His one extravagance was baseball. Like his father who had owned the Detroit Tigers, Yawkey bought the Red Sox when he was 30 years old. They’d just completed what is still a record for the franchise’s worst season ever—an 111-game losing streak—but he optimistically set his sights on winning the World Series. He poured millions into talent, coaching and the renovation of Fenway Park and brought the team down for drinking, hunting and a little spring training.
Photos of Ty Cobb and Ted Williams hang in the hunt club today. Although he saw the Red Sox win the American League pennant four times, he was still hoping for a World Series win on his death bed when he pressed his wife for two last wishes: lead the team to victory and finish acquiring the remaining parcels that now comprise the Yawkey Wildlife Center. She bought the land but died herself before the Red Sox won the championship in 2004. He gave people something to talk about.
When community leaders warned that the town’s daughters wouldn’t be safe from the sailors returning to port in Charleston, he invited the madam Hazel Weiss to open the infamous Sunset Lodge. From 1936-66, it was the most visited attraction in South Carolina second to Fort Sumter and a boon to the local economy. Some called him a racist.
Jackie Robinson said he was “one of the most bigoted men in baseball” because of his treatment of African Americans players. Our guide called him “a misunderstood and private person.”

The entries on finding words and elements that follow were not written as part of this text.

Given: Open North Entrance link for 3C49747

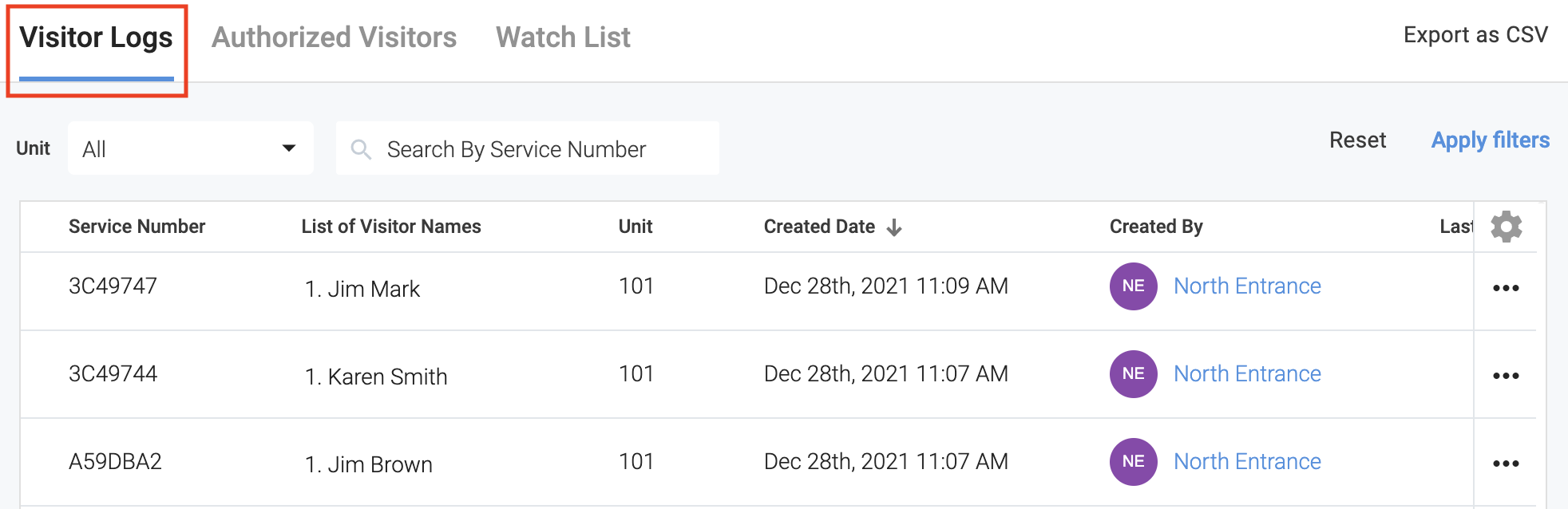Looking at the screenshot, I should click(x=1247, y=286).
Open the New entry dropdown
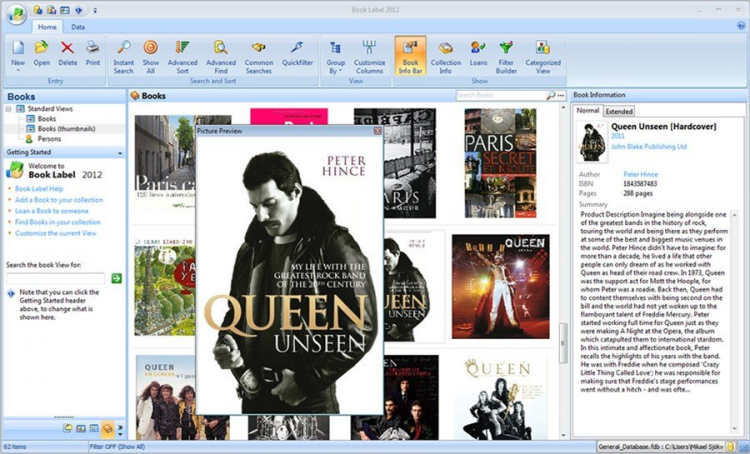This screenshot has width=750, height=454. [x=18, y=68]
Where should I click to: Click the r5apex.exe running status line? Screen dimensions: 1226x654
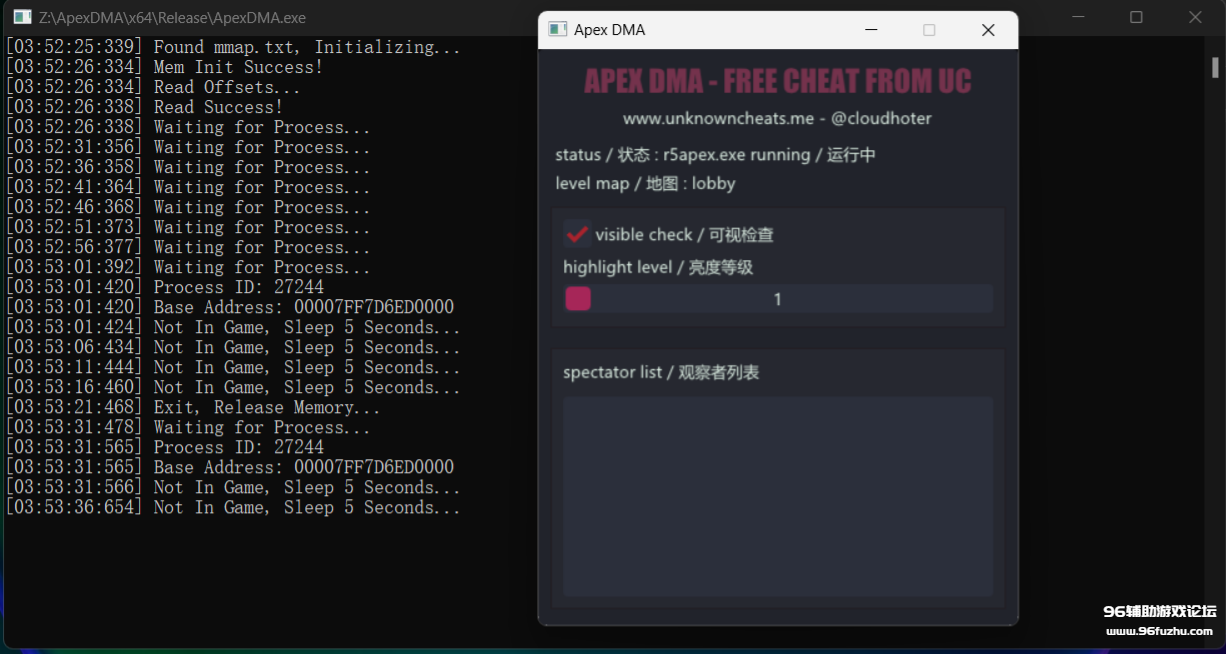tap(716, 155)
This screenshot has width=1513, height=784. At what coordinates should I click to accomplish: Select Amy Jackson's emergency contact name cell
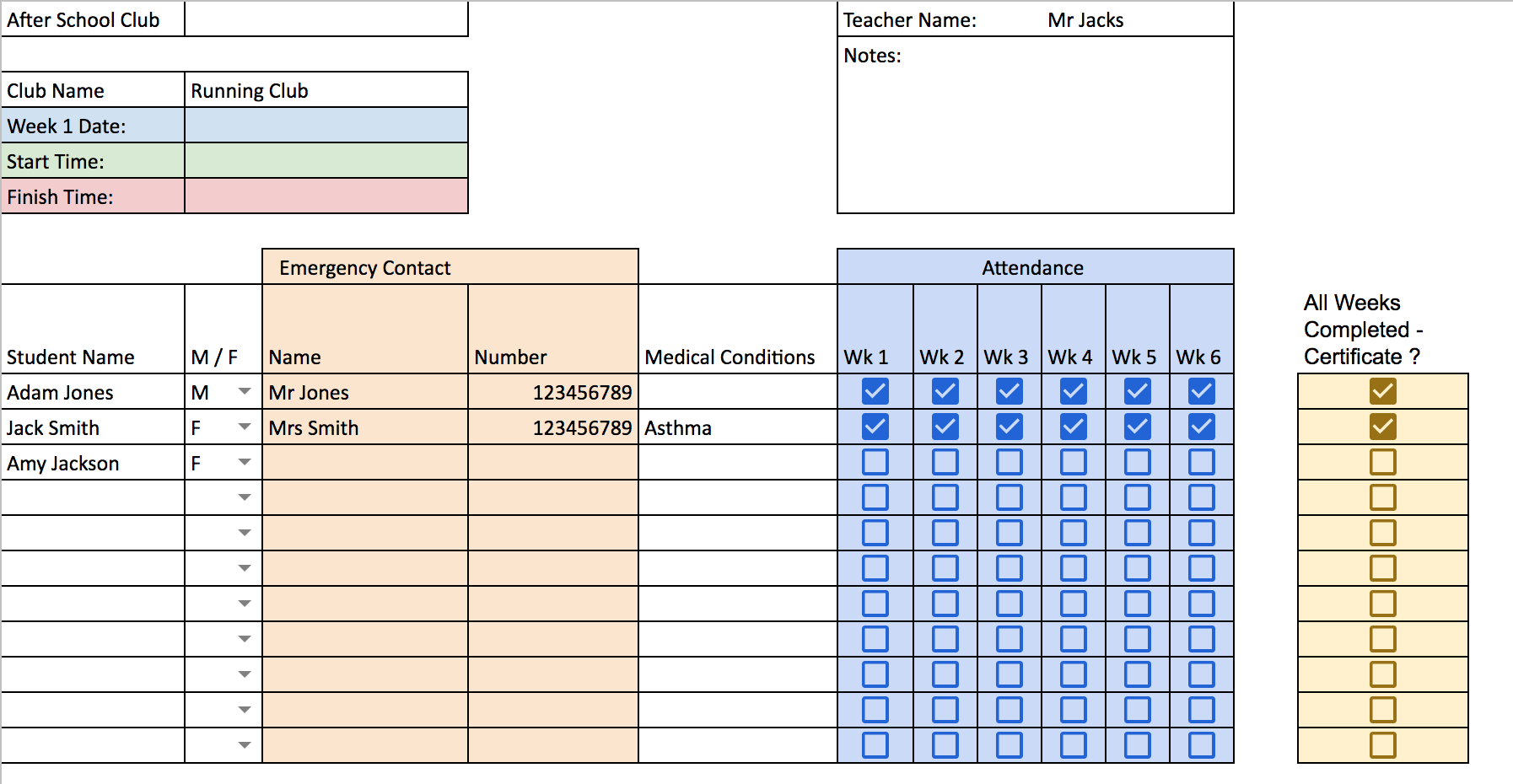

The legacy of this independent, curious, hard-working, generous and complex man is the Yawkey Wildlife Center. The three islands sit like a string of pearls at the mouth of Winyah Bay in Georgetown County. Yawkey deeded it to the Department of Natural Resources for the purposes of wildlife management, education and research. Not recreation. No timbering. The only way to visit is by taking a free tour with DNR on selected dates from Sept. to May by reservation.
After a very short boat ride across the Intracoastal Waterway, time slows down. There are pine trees over 100 years old; some are still leaning from Hurricane Hugo; a huge insect population that “reaches a crescendo in June,” ancient Indian shell mounds and cemeteries hidden in the foliage. It’s a wild, minimally managed place and a magnificent gift to South Carolina from an extraordinary man.